§ Stored data entries
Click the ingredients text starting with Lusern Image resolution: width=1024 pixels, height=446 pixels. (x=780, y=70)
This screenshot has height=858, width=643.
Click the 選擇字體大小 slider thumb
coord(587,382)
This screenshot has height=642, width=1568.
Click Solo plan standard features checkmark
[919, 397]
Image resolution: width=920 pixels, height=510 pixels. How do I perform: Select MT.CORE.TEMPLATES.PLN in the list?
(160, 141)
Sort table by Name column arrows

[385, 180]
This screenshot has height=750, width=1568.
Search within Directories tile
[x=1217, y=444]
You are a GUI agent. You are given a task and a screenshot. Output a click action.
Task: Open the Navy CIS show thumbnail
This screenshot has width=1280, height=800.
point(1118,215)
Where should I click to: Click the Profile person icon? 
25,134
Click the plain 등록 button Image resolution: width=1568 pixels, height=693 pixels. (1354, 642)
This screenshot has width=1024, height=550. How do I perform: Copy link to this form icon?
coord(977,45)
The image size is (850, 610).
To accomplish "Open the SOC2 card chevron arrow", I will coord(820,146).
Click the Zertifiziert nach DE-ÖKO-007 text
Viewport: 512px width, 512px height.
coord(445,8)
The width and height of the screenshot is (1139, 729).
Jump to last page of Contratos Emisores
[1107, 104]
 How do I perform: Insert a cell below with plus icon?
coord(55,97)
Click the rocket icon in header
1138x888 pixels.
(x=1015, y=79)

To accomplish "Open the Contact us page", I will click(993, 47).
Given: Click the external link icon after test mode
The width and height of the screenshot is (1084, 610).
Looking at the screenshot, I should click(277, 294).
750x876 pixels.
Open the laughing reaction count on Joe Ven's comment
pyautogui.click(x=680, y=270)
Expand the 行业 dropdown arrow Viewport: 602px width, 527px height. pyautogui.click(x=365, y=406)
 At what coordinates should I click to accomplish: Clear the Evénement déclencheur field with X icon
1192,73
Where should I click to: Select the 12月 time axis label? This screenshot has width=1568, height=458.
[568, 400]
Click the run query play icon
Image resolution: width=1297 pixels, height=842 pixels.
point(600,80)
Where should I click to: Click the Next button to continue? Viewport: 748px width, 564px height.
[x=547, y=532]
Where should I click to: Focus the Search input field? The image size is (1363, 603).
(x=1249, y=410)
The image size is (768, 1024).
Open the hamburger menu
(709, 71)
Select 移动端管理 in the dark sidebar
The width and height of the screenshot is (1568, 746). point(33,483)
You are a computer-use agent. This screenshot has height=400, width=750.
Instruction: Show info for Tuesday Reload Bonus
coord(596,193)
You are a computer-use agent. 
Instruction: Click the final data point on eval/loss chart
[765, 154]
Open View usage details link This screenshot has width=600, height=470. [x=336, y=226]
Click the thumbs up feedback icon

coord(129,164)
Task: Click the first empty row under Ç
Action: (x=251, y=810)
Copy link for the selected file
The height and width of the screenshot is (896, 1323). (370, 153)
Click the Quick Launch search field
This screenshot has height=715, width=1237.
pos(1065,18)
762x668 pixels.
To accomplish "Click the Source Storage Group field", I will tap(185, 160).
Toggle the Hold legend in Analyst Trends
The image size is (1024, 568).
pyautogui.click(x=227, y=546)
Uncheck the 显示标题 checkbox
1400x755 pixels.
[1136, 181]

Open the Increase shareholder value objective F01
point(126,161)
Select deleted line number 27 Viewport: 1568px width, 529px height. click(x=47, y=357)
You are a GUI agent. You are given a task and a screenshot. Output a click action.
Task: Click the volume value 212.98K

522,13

§ Assignment
Write the records out precisely, omitting nothing.

§ Solved exercise
Click the ingredients text starting with Lusern Image resolution: width=1024 pixels, height=446 pixels. (x=780, y=70)
This screenshot has height=858, width=643.
Click the 選擇字體大小 slider thumb
coord(587,382)
This screenshot has height=642, width=1568.
Click Solo plan standard features checkmark
[919, 397]
Image resolution: width=920 pixels, height=510 pixels. How do I perform: Select MT.CORE.TEMPLATES.PLN in the list?
(160, 141)
Sort table by Name column arrows

[385, 180]
This screenshot has height=750, width=1568.
Search within Directories tile
[x=1217, y=444]
You are a GUI agent. You are given a task and a screenshot. Output a click action.
Task: Open the Navy CIS show thumbnail
This screenshot has width=1280, height=800.
point(1118,215)
Where should I click to: Click the Profile person icon? 
25,134
Click the plain 등록 button Image resolution: width=1568 pixels, height=693 pixels. (1354, 642)
This screenshot has width=1024, height=550. How do I perform: Copy link to this form icon?
coord(977,45)
The image size is (850, 610).
To accomplish "Open the SOC2 card chevron arrow", I will coord(820,146).
Click the Zertifiziert nach DE-ÖKO-007 text
Viewport: 512px width, 512px height.
coord(445,8)
The width and height of the screenshot is (1139, 729).
Jump to last page of Contratos Emisores
[1107, 104]
 How do I perform: Insert a cell below with plus icon?
coord(55,97)
Click the rocket icon in header
1138x888 pixels.
(x=1015, y=79)

To accomplish "Open the Contact us page", I will click(993, 47).
Given: Click the external link icon after test mode
The width and height of the screenshot is (1084, 610).
Looking at the screenshot, I should click(277, 294).
750x876 pixels.
Open the laughing reaction count on Joe Ven's comment
pyautogui.click(x=680, y=270)
Expand the 行业 dropdown arrow Viewport: 602px width, 527px height. pyautogui.click(x=365, y=406)
 At what coordinates should I click to accomplish: Clear the Evénement déclencheur field with X icon
1192,73
Where should I click to: Select the 12月 time axis label? This screenshot has width=1568, height=458.
[568, 400]
Click the run query play icon
Image resolution: width=1297 pixels, height=842 pixels.
point(600,80)
Where should I click to: Click the Next button to continue? Viewport: 748px width, 564px height.
[x=547, y=532]
Where should I click to: Focus the Search input field? The image size is (1363, 603).
(x=1249, y=410)
The image size is (768, 1024).
Open the hamburger menu
(709, 71)
Select 移动端管理 in the dark sidebar
The width and height of the screenshot is (1568, 746). point(33,483)
You are a computer-use agent. This screenshot has height=400, width=750.
Instruction: Show info for Tuesday Reload Bonus
coord(596,193)
You are a computer-use agent. 
Instruction: Click the final data point on eval/loss chart
[765, 154]
Open View usage details link This screenshot has width=600, height=470. [x=336, y=226]
Click the thumbs up feedback icon

coord(129,164)
Task: Click the first empty row under Ç
Action: (x=251, y=810)
Copy link for the selected file
The height and width of the screenshot is (896, 1323). (370, 153)
Click the Quick Launch search field
This screenshot has height=715, width=1237.
pos(1065,18)
762x668 pixels.
To accomplish "Click the Source Storage Group field", I will tap(185, 160).
Toggle the Hold legend in Analyst Trends
The image size is (1024, 568).
pyautogui.click(x=227, y=546)
Uncheck the 显示标题 checkbox
1400x755 pixels.
[1136, 181]

Open the Increase shareholder value objective F01
point(126,161)
Select deleted line number 27 Viewport: 1568px width, 529px height. click(x=47, y=357)
You are a GUI agent. You are given a task and a screenshot. Output a click action.
Task: Click the volume value 212.98K

522,13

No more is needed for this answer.